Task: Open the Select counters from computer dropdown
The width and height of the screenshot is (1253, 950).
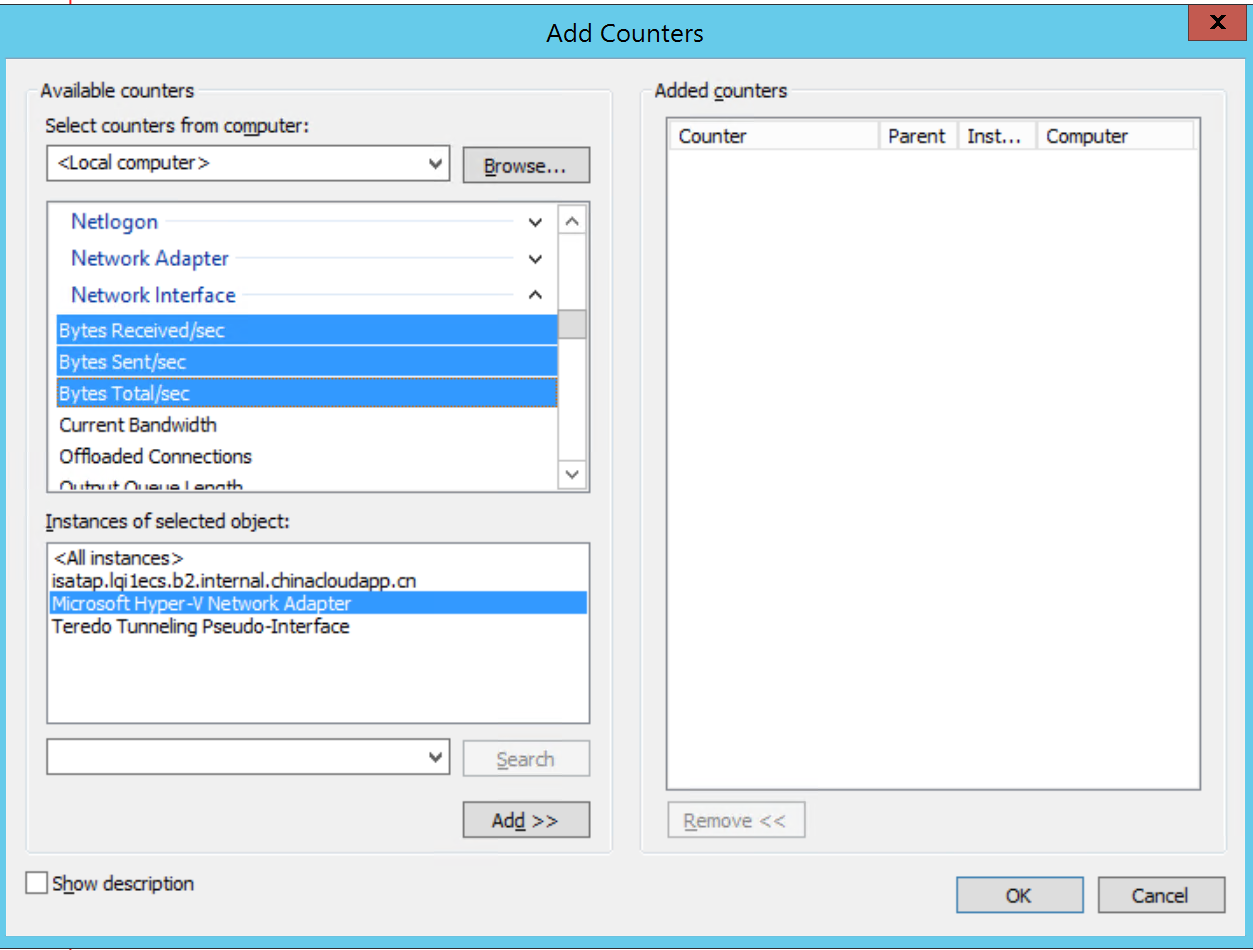Action: (436, 163)
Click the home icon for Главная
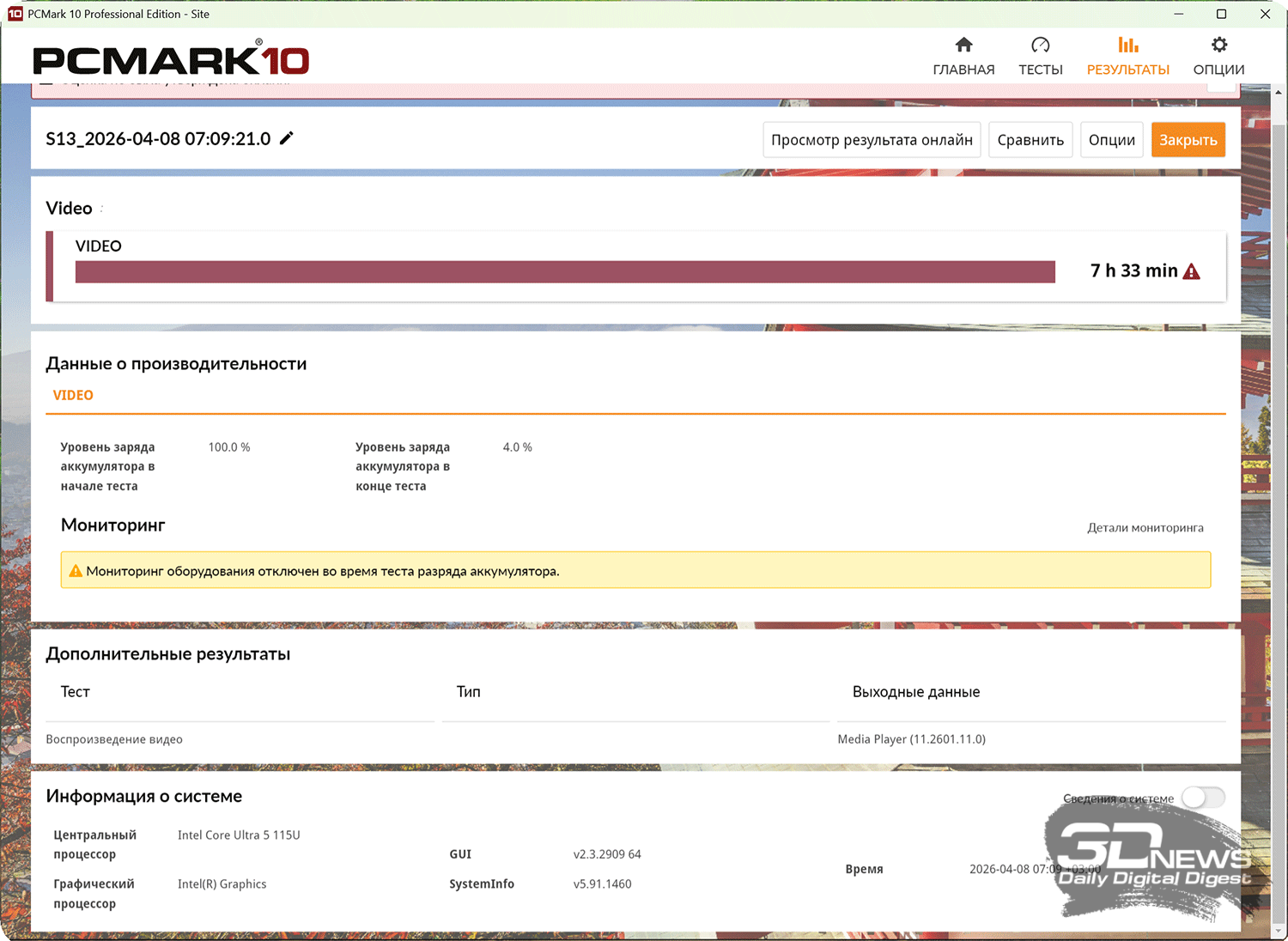The width and height of the screenshot is (1288, 941). click(963, 46)
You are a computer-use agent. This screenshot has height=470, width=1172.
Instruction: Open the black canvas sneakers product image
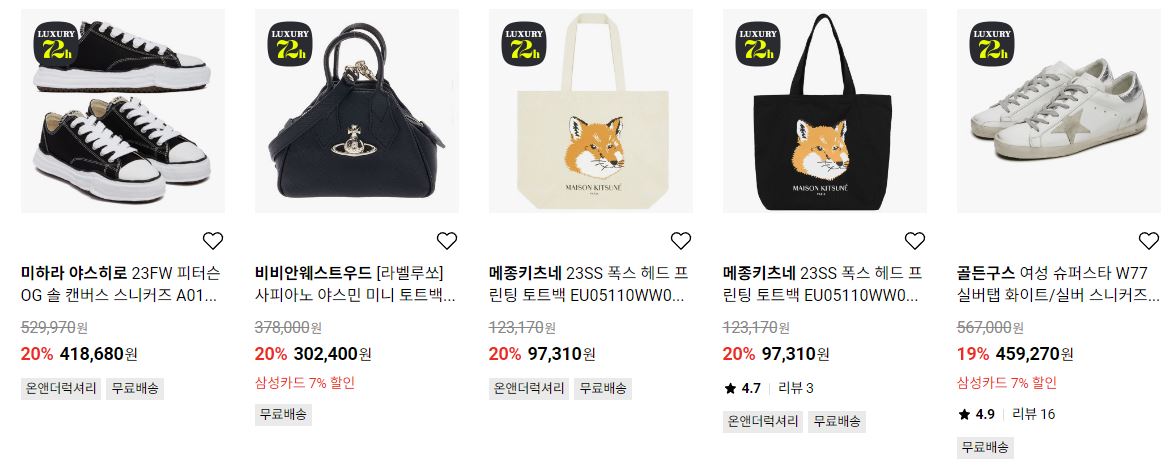coord(123,111)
######
**TASK TO CARRY OUT:** Return the lines above word for word, omitting the pictures.

**WORKED SOLUTION:**
Task: Open the Select counters from computer dropdown
The width and height of the screenshot is (1253, 950).
Action: (436, 163)
Click the home icon for Главная
The width and height of the screenshot is (1288, 941). click(963, 46)
You are a computer-use agent. This screenshot has height=470, width=1172.
Instruction: Open the black canvas sneakers product image
coord(123,111)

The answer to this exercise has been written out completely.